Passage given =
You see in these verses wind (or spirit) and fire, and as each person was touched by these, we are reminded of the waters of baptism. Air, fire, water. Three of the four ancient elements. But where is earth? Well, we are earth! Human beings, the “adam”, the dust from which we are all created. We, as earth, are incomplete without the other three elements.

God as Holy Spirit comes as fire, air, and water so that the dust can be moistened, the air breathed in, and the divine spark put into us so that we can become who we fully are – the messengers of God.

The Spirit’s immediate effect is linguistic: many are empowered “to speak in other languages,” and at the same time, each person hears each testimony in their native tongue. Think of a meeting at the United Nations, in which everyone hears the proceedings (through a headset) translated into their language. The upshot of all of this is a sense of togetherness and unity: diverse as they are, everyone understands and can communicate. Accordingly, they’re dazzled, bewildered, and taken aback: “What does this mean?” (Acts 2:12).

As if to answer this question, Peter stands and speaks. He cites the prophet Joel, adapting those ancient words to illuminate the present: the final and decisive chapter of history has arrived, the dawn of God’s joyous Jubilee that Jesus declared early in his ministry, and now comes the long-promised “pouring out” of the Holy Spirit upon “all flesh”. Jesus both heralded and inaugurated this new era, and the Spirit will empower a community through whom the movement’s message of healing, liberation, and joy will go out to the ends of the earth. In other words, the church is born!

But what is the church? To put it simply, the church is the people. Not a building, or a specific membership or group of people, not a gathering in a specific location. God’s people. All of them. And the first act of God’s Spirit at Pentecost honors the diversity and individuality of the believers. God wants the Good News to be heard by all people and in all languages, especially in God’s mother tongue, which is love!

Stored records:
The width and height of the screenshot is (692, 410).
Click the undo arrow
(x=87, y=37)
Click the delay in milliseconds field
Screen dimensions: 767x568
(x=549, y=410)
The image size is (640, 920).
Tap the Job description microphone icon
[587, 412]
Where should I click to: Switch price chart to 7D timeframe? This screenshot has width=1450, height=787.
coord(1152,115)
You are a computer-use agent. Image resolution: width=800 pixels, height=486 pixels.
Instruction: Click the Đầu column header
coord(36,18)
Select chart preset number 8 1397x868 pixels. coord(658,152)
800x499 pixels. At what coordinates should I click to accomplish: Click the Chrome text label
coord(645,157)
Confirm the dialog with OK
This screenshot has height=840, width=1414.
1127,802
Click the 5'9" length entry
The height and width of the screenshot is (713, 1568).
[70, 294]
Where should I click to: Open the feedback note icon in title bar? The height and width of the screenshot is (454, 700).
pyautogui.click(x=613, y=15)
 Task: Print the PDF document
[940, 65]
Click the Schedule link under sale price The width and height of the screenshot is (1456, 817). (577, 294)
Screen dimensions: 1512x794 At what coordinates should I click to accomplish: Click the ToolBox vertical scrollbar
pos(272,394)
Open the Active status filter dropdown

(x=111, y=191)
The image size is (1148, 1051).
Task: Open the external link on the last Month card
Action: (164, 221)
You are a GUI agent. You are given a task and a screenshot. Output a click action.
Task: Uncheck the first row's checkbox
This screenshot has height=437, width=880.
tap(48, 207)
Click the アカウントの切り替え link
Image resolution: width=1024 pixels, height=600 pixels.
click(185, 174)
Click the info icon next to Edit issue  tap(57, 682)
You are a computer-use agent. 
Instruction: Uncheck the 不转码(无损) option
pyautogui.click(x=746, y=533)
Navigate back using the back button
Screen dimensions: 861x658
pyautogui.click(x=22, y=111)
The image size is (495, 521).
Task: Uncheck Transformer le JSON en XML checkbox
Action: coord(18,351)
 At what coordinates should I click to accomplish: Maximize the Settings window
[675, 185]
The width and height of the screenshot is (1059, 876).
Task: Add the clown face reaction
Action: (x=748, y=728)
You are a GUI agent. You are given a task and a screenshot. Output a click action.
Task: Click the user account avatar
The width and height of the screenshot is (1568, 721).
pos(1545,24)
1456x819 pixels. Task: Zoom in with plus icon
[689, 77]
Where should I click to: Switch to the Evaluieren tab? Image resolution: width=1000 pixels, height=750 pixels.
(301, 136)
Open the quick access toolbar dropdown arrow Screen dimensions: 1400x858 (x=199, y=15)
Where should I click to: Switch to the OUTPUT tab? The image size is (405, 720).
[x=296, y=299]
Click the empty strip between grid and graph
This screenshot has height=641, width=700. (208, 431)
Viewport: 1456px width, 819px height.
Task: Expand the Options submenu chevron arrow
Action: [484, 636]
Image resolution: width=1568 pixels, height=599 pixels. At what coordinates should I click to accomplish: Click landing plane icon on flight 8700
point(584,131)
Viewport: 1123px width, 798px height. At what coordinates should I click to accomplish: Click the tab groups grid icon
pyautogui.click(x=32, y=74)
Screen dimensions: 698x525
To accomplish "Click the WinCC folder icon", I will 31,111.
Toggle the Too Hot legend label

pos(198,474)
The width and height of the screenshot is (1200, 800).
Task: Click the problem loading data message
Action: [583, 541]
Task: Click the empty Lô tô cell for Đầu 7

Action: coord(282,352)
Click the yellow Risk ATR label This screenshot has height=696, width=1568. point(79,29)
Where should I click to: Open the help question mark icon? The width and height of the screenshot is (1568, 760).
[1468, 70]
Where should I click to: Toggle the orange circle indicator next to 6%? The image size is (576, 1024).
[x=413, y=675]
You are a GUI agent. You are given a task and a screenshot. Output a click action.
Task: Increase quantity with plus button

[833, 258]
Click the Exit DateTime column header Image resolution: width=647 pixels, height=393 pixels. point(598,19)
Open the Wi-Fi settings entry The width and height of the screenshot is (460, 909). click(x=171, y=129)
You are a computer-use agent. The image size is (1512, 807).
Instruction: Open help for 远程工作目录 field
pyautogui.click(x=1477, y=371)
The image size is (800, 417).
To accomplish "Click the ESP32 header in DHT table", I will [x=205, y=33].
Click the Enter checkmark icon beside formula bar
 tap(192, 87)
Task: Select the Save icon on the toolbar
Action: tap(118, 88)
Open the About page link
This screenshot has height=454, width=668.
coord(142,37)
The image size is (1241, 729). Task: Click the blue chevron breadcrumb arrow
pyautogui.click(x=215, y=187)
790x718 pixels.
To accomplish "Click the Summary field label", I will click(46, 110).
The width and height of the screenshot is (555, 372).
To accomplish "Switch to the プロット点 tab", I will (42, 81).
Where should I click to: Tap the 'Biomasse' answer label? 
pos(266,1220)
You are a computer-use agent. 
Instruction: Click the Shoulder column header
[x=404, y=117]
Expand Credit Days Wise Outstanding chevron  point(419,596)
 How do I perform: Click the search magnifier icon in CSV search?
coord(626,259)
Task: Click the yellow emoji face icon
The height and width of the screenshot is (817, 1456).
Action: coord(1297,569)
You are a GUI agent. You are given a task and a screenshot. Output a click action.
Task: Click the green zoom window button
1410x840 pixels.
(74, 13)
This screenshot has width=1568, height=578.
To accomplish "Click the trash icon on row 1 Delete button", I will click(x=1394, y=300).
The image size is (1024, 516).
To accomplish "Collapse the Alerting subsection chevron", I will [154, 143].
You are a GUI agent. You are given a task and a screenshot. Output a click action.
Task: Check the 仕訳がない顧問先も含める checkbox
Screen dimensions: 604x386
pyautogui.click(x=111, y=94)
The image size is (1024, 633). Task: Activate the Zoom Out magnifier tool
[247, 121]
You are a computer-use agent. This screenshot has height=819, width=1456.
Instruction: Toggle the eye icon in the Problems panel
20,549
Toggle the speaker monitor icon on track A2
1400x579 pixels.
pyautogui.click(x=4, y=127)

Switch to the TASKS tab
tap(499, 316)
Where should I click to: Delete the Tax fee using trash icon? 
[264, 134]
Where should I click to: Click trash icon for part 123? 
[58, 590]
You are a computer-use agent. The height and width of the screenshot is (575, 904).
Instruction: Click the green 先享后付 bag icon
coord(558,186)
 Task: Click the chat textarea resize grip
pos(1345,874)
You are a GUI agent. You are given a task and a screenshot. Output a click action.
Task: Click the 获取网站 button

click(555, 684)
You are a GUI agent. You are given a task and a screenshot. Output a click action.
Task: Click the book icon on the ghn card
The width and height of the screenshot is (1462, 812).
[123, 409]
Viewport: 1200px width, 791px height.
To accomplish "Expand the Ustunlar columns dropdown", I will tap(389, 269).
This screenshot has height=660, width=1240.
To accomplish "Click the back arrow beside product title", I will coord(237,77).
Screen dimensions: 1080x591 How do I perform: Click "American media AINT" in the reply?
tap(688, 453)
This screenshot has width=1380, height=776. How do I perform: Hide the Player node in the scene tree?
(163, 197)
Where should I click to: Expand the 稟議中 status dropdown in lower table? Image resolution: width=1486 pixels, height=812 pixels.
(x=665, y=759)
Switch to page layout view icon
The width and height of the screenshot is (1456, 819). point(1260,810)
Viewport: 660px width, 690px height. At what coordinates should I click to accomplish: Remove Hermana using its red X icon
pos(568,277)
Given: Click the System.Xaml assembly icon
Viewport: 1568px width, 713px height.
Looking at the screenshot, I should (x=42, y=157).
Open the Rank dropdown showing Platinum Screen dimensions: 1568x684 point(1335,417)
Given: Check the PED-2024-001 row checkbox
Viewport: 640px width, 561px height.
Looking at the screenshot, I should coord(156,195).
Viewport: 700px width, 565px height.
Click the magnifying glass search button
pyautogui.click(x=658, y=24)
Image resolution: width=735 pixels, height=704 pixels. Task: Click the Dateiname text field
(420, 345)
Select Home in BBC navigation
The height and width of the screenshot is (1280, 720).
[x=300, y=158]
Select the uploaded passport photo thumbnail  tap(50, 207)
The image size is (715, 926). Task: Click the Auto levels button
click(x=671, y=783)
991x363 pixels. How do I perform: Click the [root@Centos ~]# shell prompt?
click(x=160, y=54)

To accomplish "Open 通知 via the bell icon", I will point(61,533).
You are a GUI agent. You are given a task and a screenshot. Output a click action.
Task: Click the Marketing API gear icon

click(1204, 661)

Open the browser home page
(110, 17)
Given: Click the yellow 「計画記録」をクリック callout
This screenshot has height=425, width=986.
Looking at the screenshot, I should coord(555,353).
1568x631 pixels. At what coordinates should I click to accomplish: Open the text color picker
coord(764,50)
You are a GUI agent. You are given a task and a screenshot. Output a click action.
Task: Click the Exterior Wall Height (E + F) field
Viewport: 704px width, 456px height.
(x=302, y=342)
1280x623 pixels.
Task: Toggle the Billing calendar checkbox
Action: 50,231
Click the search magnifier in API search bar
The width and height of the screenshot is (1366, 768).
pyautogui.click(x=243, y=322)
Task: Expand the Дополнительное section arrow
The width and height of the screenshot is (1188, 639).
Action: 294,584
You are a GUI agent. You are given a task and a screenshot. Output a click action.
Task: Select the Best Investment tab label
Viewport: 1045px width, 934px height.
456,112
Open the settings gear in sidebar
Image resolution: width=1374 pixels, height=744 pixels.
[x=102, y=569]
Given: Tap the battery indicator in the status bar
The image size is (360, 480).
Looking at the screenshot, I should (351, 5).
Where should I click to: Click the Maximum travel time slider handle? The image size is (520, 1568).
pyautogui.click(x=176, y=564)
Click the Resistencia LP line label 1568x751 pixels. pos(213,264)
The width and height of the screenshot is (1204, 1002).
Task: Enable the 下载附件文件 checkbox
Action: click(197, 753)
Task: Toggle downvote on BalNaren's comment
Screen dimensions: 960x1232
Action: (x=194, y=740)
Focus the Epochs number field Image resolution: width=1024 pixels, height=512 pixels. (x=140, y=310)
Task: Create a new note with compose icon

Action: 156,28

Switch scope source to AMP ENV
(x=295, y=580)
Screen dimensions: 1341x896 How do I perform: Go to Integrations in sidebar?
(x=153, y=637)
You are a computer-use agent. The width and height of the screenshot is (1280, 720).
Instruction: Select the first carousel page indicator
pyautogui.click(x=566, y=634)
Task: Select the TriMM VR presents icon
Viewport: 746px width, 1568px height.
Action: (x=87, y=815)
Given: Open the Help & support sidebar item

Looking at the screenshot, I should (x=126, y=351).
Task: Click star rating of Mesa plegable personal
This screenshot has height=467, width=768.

The problem = Continue the Pentecost reflection, picking up after its final sentence.

Result below =
This radical new community about which Joel speaks and which Peter says is realized in the earliest Christian community is remarkably inclusive. It is gender inclusive: “your sons” and “your daughters” (2:17); “servants both male and female” (2:18). It is age inclusive: “your young people” and “your old people” (2:17). And if we are to take seriously the opening (“all people”) of this citation, then this community is also destined to be ethnically inclusive.

Diversity is a blessed feature of the Christian life. And we have all been joined by our Baptism into communities of faith that look for – and expect! – the Holy Spirit to come along side us and shake things up, preparing and equipping each and all of us to share the disruptive, surprising, and life-giving word of grace of the God who will not rest until all people enjoy abundant life.

Breath means new life; new life means growth and change. The Spirit is breathed onto us to protect, to challenge, to provoke, to push, and to call us into action. The church is on a mission, God’s mission, to love and protect our neighbours as much as God loves and protects us. The church’s ministry begins with the gift of the spirit, not for the sake simply of the church, but for the whole world.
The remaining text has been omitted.